### Stored entries
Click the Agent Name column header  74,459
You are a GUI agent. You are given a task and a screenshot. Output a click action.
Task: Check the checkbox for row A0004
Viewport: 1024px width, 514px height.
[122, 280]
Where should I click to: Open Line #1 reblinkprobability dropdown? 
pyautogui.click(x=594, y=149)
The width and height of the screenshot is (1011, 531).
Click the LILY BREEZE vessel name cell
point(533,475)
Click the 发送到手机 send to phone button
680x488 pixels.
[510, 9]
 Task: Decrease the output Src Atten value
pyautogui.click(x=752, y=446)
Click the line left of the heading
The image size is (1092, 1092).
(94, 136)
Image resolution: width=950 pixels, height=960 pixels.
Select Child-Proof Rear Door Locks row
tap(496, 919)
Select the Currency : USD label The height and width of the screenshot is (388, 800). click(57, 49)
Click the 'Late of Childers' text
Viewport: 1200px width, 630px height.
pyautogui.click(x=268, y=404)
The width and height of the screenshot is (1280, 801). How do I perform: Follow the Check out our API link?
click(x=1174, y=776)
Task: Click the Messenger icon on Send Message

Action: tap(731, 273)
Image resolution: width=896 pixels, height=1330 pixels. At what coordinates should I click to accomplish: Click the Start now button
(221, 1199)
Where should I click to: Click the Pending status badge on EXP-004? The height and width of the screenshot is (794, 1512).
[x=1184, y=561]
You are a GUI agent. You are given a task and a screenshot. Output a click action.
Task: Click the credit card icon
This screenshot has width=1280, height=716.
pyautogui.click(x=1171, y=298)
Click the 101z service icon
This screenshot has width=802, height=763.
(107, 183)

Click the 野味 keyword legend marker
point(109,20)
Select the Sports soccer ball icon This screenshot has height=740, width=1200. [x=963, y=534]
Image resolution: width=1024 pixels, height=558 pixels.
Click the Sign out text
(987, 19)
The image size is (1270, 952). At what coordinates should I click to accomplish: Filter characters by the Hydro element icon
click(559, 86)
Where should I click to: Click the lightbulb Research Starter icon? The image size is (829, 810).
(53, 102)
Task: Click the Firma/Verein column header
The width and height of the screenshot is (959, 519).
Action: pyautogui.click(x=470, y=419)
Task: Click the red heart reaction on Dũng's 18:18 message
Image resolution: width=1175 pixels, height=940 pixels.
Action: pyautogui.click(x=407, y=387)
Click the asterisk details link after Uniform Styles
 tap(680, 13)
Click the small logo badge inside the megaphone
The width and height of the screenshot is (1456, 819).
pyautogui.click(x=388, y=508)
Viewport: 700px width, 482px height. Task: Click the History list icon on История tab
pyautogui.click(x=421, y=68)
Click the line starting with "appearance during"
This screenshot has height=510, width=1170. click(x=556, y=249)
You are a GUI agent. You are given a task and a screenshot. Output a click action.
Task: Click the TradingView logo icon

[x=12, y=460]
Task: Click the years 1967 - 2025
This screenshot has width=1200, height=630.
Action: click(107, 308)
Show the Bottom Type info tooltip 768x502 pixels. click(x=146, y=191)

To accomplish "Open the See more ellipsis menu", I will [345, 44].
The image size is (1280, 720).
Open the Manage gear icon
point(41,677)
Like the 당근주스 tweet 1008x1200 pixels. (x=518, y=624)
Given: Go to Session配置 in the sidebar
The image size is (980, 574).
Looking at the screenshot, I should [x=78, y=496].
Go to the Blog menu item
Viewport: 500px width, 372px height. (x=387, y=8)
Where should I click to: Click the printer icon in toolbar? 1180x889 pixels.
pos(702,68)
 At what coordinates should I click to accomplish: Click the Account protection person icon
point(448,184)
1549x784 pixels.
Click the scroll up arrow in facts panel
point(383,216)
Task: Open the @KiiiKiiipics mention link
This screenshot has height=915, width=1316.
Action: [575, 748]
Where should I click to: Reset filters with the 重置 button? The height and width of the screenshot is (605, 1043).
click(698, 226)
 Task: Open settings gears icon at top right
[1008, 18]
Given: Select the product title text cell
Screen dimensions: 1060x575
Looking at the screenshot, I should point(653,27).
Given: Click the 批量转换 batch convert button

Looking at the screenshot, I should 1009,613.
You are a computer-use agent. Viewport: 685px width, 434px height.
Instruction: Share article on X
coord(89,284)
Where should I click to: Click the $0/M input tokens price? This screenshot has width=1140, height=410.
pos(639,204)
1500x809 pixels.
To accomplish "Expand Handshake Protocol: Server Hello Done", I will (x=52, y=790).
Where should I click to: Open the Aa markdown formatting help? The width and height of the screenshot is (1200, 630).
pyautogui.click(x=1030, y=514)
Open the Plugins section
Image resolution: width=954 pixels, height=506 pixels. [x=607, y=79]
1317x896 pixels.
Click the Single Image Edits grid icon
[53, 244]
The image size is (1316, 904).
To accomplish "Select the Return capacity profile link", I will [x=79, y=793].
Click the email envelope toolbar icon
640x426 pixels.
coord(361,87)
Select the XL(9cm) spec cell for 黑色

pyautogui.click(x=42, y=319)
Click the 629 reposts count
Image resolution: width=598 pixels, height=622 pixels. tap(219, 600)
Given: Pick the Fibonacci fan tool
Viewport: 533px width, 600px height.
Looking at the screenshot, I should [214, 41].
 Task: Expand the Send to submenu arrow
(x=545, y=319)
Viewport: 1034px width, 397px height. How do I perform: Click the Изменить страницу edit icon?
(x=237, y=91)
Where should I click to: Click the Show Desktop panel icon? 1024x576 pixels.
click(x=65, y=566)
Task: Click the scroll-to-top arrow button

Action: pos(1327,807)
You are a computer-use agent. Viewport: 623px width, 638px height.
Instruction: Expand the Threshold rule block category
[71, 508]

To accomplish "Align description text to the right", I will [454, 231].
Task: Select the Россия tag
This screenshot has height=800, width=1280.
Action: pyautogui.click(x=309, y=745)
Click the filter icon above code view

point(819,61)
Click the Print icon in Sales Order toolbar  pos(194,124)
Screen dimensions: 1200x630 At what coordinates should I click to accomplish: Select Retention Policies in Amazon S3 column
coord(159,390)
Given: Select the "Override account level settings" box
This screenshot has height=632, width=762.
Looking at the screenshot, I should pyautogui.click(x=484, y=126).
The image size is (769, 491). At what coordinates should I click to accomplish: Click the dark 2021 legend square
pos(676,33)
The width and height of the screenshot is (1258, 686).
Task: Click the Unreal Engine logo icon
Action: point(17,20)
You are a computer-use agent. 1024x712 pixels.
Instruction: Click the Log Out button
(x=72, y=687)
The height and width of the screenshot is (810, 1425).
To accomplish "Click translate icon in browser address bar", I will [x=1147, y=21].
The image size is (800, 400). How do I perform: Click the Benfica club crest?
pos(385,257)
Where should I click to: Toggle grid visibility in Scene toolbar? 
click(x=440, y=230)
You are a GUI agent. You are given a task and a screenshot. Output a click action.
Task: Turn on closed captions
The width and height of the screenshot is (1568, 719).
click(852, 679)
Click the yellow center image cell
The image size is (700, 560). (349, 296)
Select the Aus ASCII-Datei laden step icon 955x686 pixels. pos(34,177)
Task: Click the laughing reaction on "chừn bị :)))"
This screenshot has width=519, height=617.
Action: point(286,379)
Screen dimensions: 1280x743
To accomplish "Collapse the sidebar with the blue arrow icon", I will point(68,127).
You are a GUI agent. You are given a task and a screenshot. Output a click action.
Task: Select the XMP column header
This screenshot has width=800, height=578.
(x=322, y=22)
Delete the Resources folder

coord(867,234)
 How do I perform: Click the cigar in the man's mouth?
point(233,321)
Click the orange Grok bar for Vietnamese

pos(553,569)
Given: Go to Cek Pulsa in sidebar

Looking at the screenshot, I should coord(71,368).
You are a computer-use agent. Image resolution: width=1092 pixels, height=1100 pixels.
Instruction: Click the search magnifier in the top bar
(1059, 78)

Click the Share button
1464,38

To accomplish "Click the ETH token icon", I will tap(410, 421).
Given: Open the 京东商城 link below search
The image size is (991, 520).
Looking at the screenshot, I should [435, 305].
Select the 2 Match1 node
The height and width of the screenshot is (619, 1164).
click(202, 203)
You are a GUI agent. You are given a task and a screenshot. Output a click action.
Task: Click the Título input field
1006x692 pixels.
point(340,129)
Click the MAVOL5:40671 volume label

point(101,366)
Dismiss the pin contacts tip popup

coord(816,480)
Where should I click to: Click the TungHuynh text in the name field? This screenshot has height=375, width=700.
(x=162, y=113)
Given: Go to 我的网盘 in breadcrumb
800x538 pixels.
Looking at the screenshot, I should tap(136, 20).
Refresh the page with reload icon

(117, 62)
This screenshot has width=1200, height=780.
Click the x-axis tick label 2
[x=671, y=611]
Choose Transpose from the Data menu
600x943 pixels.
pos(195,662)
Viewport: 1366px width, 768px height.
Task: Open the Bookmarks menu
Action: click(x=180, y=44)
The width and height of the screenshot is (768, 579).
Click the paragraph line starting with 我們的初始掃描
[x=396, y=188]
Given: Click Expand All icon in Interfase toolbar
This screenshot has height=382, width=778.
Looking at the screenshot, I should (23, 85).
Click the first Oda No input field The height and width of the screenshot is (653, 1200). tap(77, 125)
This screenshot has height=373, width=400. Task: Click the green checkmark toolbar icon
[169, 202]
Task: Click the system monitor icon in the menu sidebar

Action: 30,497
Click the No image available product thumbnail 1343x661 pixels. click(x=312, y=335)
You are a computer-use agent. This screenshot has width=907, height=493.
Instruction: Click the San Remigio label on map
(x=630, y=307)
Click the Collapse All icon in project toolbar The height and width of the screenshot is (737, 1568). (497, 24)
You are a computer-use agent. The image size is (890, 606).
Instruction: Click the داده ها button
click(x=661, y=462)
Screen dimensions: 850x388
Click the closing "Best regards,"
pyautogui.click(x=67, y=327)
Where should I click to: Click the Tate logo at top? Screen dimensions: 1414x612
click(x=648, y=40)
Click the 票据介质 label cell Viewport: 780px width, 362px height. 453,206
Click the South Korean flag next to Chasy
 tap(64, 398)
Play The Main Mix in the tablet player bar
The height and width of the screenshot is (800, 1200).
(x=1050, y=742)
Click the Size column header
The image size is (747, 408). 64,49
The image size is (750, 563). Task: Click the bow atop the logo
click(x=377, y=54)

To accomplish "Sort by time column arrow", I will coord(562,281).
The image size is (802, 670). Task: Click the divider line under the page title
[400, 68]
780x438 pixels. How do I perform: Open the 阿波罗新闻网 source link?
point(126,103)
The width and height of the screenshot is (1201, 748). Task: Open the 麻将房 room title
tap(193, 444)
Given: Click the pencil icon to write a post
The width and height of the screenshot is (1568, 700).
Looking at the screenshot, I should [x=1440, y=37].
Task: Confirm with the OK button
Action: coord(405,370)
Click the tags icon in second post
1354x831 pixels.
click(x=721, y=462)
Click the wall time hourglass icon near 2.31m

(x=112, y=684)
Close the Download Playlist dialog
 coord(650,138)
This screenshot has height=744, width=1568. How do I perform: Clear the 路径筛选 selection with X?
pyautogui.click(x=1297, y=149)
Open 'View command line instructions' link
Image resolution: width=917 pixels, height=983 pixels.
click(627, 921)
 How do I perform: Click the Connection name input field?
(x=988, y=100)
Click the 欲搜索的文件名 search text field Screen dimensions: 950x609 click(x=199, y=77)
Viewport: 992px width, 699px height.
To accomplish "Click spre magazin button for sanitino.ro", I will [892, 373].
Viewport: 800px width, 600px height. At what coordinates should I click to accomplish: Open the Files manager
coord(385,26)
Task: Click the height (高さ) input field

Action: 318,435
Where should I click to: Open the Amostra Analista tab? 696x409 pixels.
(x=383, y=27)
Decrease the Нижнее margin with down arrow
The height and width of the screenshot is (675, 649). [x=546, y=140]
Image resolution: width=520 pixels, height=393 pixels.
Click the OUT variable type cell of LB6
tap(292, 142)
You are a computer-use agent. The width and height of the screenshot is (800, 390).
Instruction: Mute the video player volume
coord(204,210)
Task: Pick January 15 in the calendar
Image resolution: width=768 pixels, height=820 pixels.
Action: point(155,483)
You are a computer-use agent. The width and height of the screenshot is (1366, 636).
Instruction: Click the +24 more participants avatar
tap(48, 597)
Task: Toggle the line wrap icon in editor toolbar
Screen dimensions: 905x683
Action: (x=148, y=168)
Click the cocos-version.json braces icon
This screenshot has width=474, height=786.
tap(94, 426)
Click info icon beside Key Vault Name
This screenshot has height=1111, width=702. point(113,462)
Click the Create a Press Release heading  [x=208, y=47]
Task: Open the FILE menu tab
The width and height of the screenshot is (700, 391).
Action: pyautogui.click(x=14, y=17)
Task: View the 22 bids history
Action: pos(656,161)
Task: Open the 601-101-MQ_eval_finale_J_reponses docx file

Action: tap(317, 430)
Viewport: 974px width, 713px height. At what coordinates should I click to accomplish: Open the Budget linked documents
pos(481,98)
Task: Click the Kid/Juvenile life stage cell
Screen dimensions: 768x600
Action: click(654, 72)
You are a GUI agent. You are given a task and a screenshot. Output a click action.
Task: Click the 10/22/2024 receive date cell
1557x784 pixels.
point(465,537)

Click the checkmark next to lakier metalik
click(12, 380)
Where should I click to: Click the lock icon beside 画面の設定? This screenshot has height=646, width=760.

### ACTIVITY
Pull out every line above that holds the word "product".

### REPLY TO THE TASK
Given: Select the product title text cell
Click the No image available product thumbnail 1343x661 pixels. click(x=312, y=335)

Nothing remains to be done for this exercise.